[[ RECORD EXCERPTS open ]]

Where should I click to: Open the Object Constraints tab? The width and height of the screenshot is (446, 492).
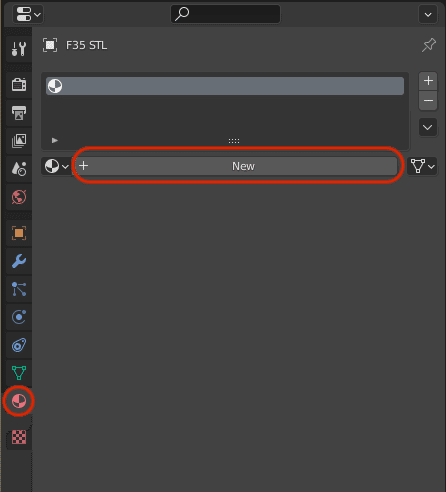click(19, 345)
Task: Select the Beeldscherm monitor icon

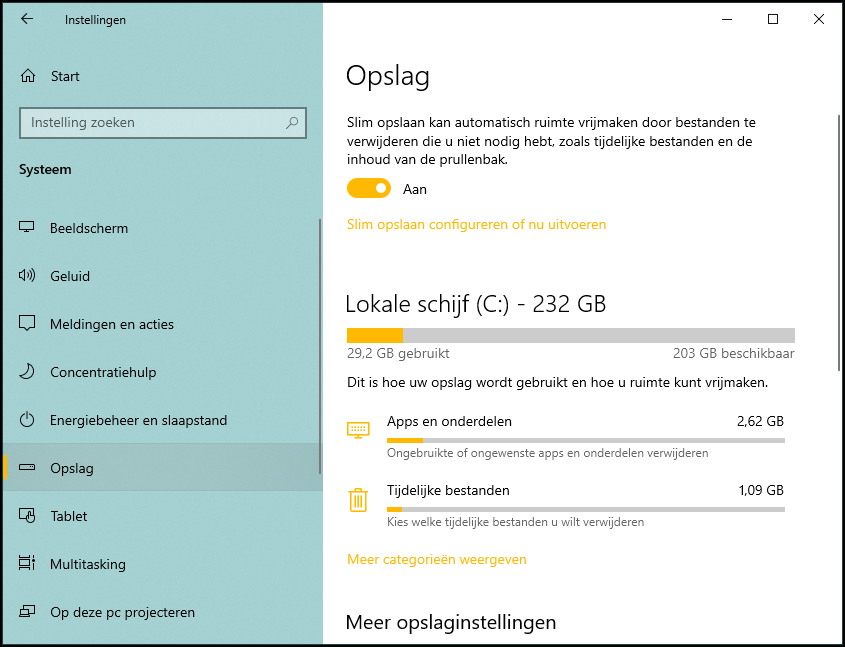Action: pos(26,227)
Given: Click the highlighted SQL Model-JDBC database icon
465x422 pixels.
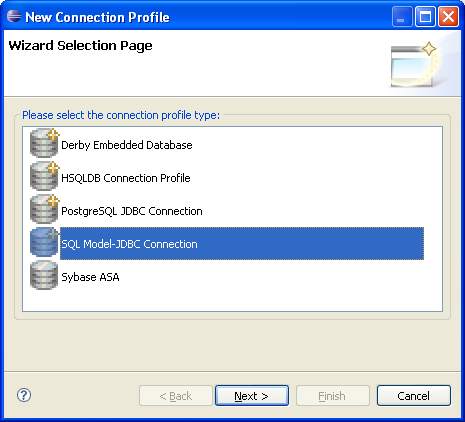Looking at the screenshot, I should pos(44,242).
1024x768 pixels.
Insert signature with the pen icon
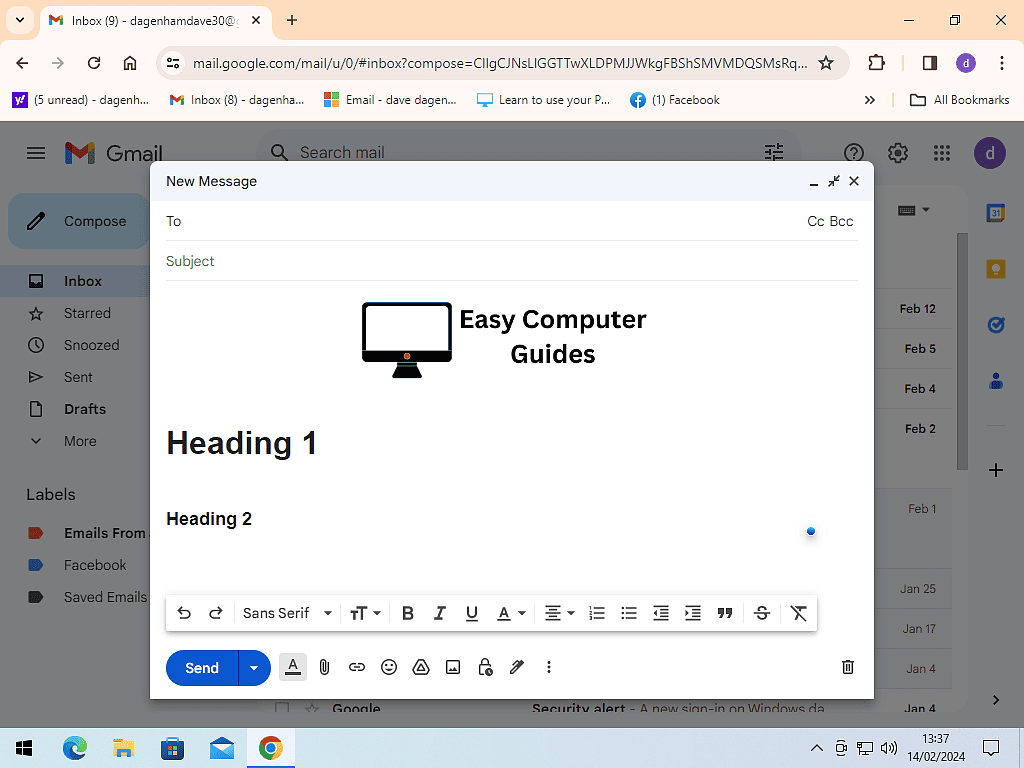tap(517, 667)
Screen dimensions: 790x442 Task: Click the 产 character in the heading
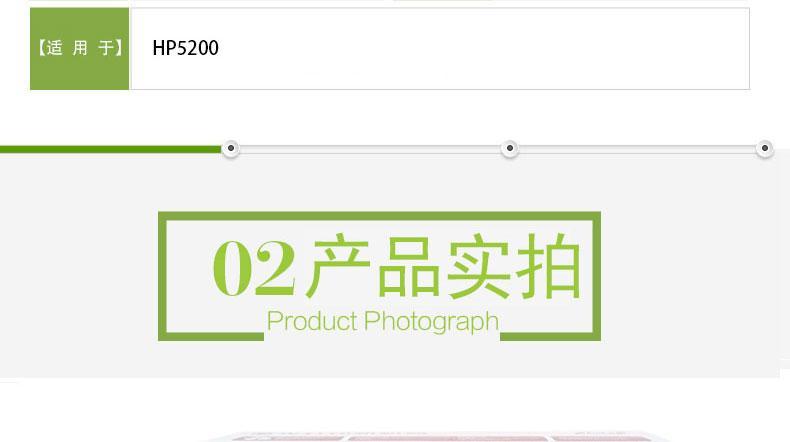tap(338, 266)
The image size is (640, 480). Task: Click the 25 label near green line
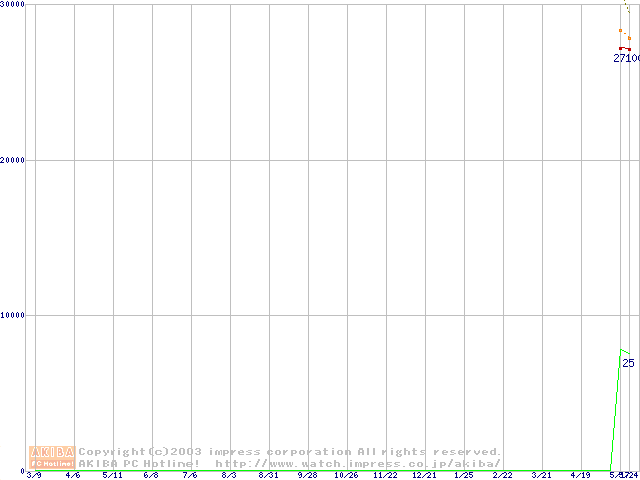point(628,363)
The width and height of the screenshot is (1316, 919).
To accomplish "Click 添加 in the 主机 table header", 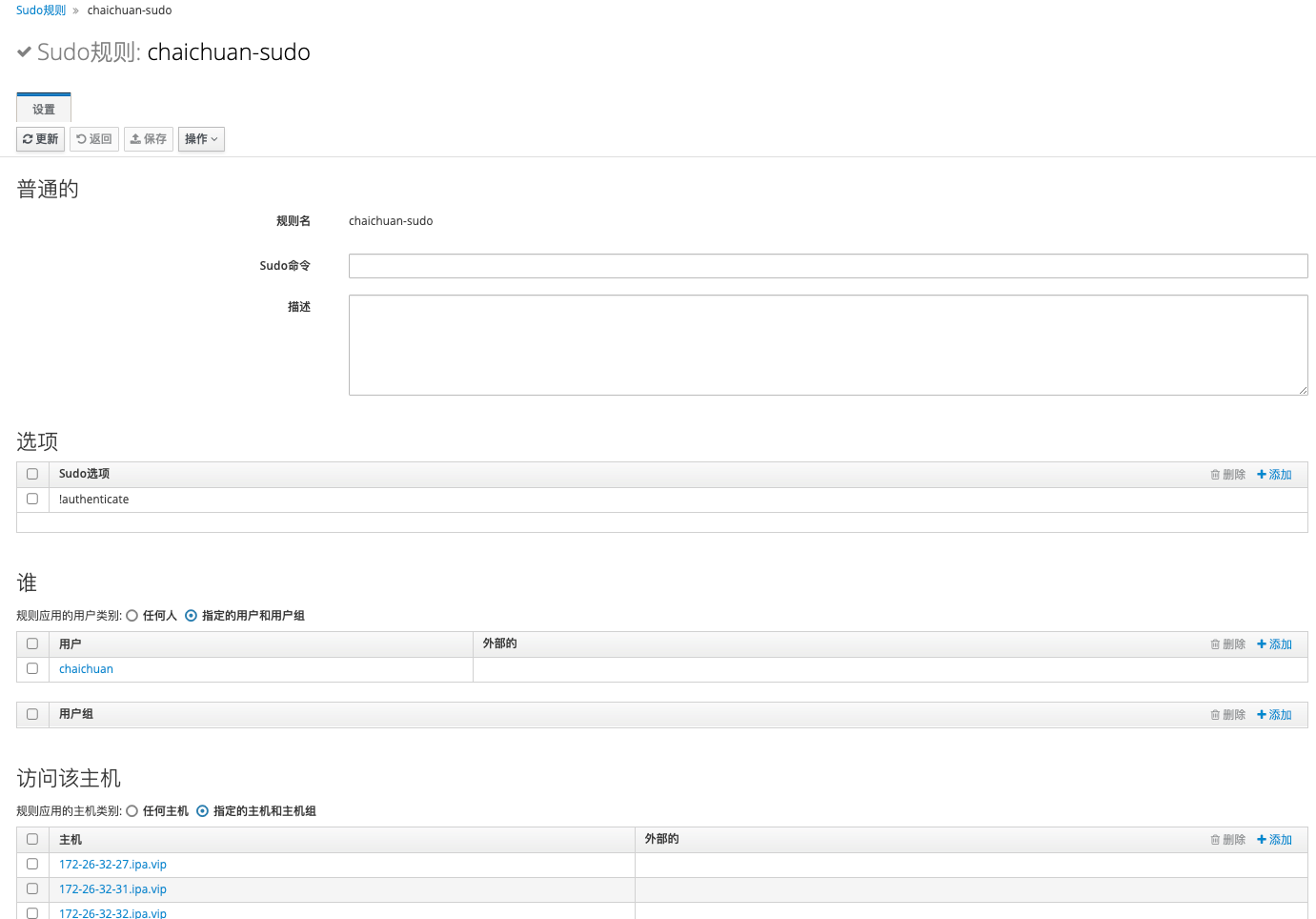I will click(x=1274, y=840).
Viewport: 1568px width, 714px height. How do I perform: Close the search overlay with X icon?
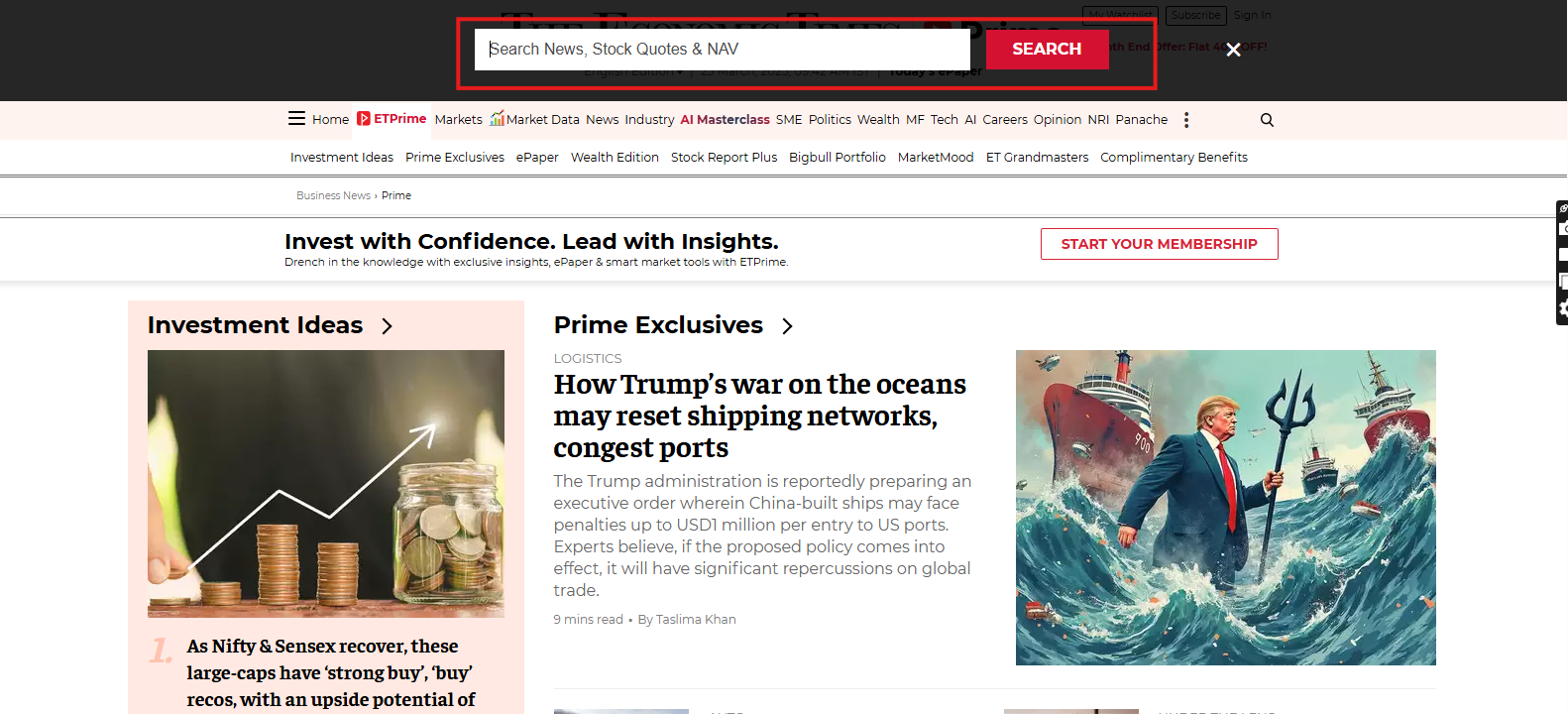click(x=1233, y=50)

[[ RECORD EXCERPTS closed ]]

#### [WHAT THE EXERCISE ASKS]
The output is the lines from the start of the data above through the line containing "1024x768 pixels.", unchanged, with any picture left out.

#### [REPLY]
Where should I click to: Open the Object Constraints tab? The width and height of the screenshot is (446, 492).
click(19, 345)
Task: Select the Beeldscherm monitor icon

Action: pos(26,227)
Given: Click the highlighted SQL Model-JDBC database icon
465x422 pixels.
Looking at the screenshot, I should pos(44,242).
1024x768 pixels.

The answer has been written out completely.